Inggrid menyadari, kebiasaan makan bersama dalam keluarga begitu penting. Dari sana akan terjalin sebuah interaksi yang lebih cair antara orangtua dan anak. Momentum itulah yang sangat dirindukannya, apalagi setelah merantau.
”Apa pun aktivitas dan kapan saja waktunya, momen kumpul itu jadi kesempatan membangun komunikasi antar-anggota. Kami sebagai anak merasa diperhatikan, orangtua juga tahu apa yang dialami anak,” kata Inggrid.
Jika diperhatikan, adegan makan bersama keluarga dalam film atau drama Korea Selatan tak pernah luput untuk ditampilkan. Bagian itu tak jarang jadi kekuatan dalam film atau serial yang ditampilkan. Hubungan kedekatan antar-anggota biasanya tampak dari adegan itu. Setiap anggota berkesempatan berbagi cerita dan rahasia. Tak sedikit masalah keluarga diselesaikan di atas meja makan. Kegiatannya tampak sederhana, tetapi besar manfaatnya.

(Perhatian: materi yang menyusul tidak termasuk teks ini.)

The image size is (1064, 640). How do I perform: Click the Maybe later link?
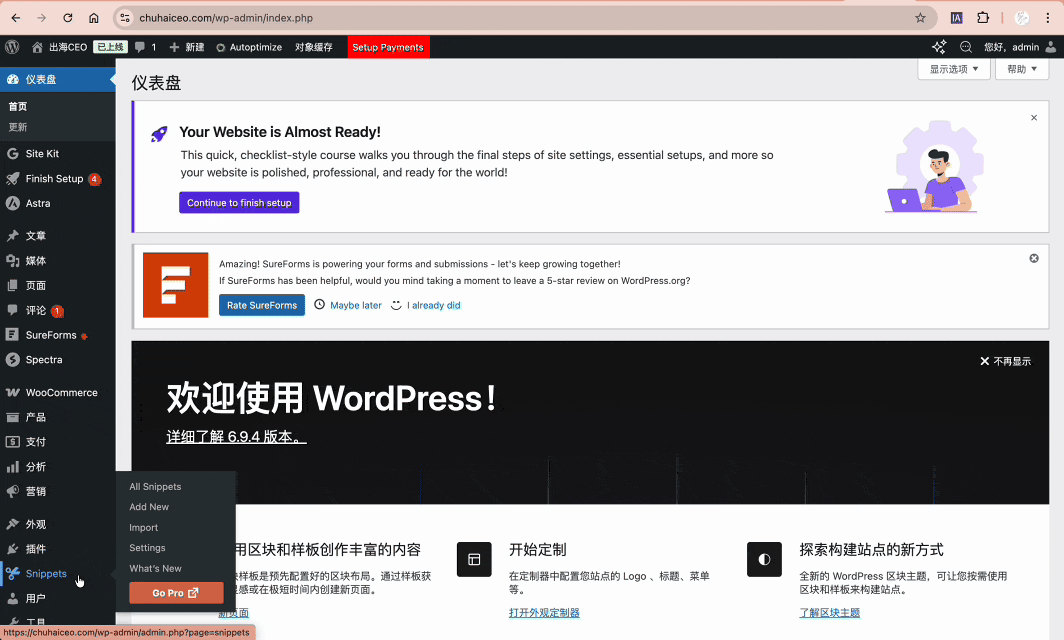point(355,305)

Beberapa penelitian memperlihatkan manfaat makan bersama dalam keluarga juga berpengaruh baik bagi perkembangan anak. Survei pada 2012 dari The National Center on Addiction and Subtance Abuse, Universitas Columbia, Amerika Serikat, menjumpai remaja usia 12-17 tahun yang makan malam bersama keluarga kurang dari dua kali per minggu berisiko 1,5 kali mengalami stres lebih tinggi dibandingkan dengan anak lain yang kerap makan bersama keluarga.

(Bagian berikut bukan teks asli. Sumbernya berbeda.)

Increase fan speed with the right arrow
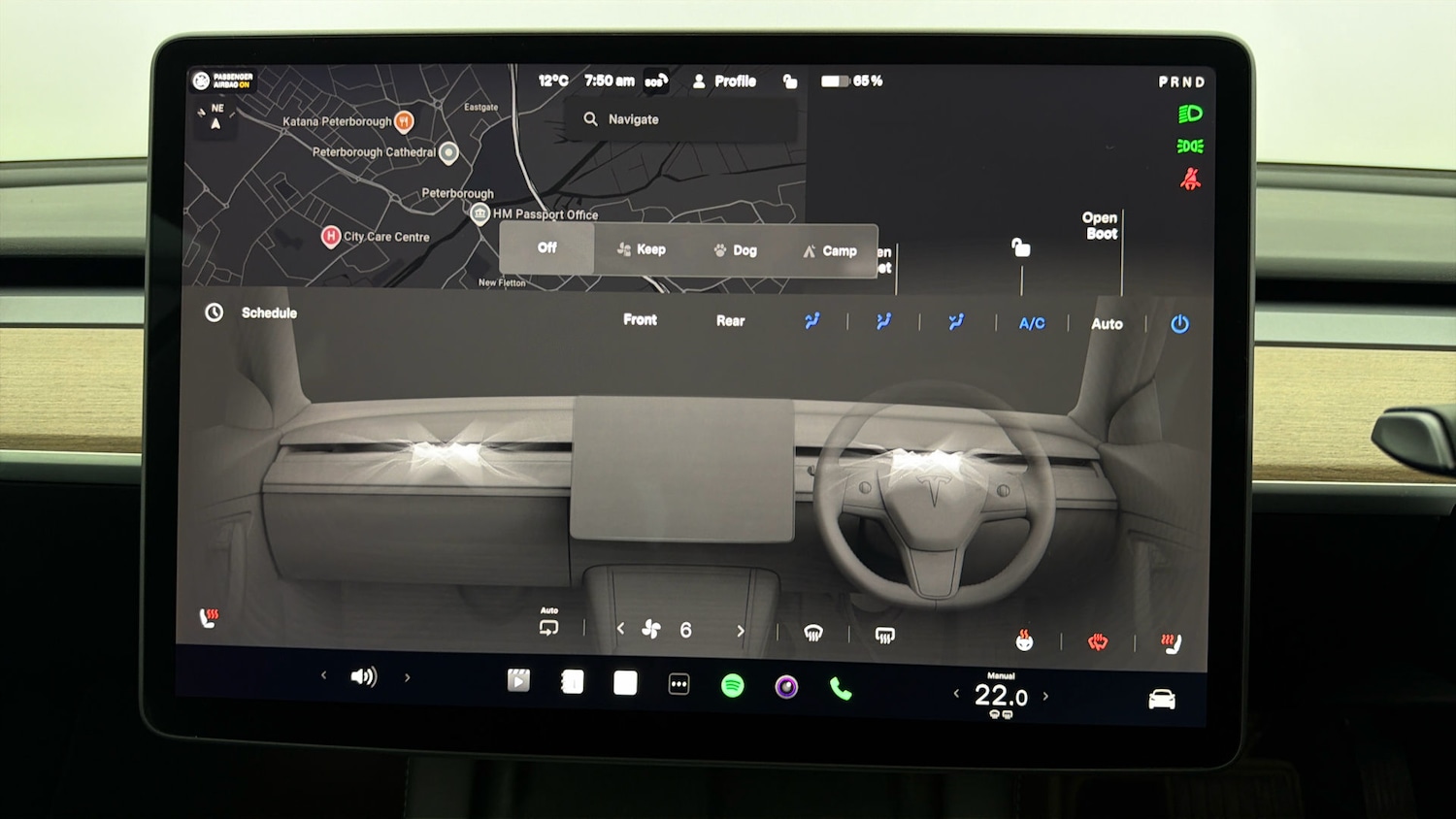Screen dimensions: 1456x819 coord(740,630)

Apa pun aktivitas dan kapan saja waktunya, momen kumpul itu jadi kesempatan membangun komunikasi antar-anggota. Kami sebagai anak merasa diperhatikan, orangtua juga tahu apa yang dialami anak
Aktivitas makan bersama keluarga menjadi momen mempererat hubungan antar-anggota. Orangtua akan semakin mengenal keseharian dan masalah yang dihadapi anaknya. Cara ini bisa mengurangi stres pada anak dan menghindarkan mereka terlibat obat terlarang, minuman beralkohol, dan merokok.
Terbatasnya ruang gerak dan aktivitas di luar rumah tak boleh menghalangi keluarga dalam mencari waktu berkualitas. Situasi sekarang bisa menjadi kesempatan bagi keluarga untuk memulai kebiasaan makan bersama di rumah.
Seperti kata Gallagher, ”Ambil waktu, tidak perlu terburu-buru. Kita tidak akan ke mana-mana. Sekarang, kita hanya menikmati kehadiran satu sama lain.”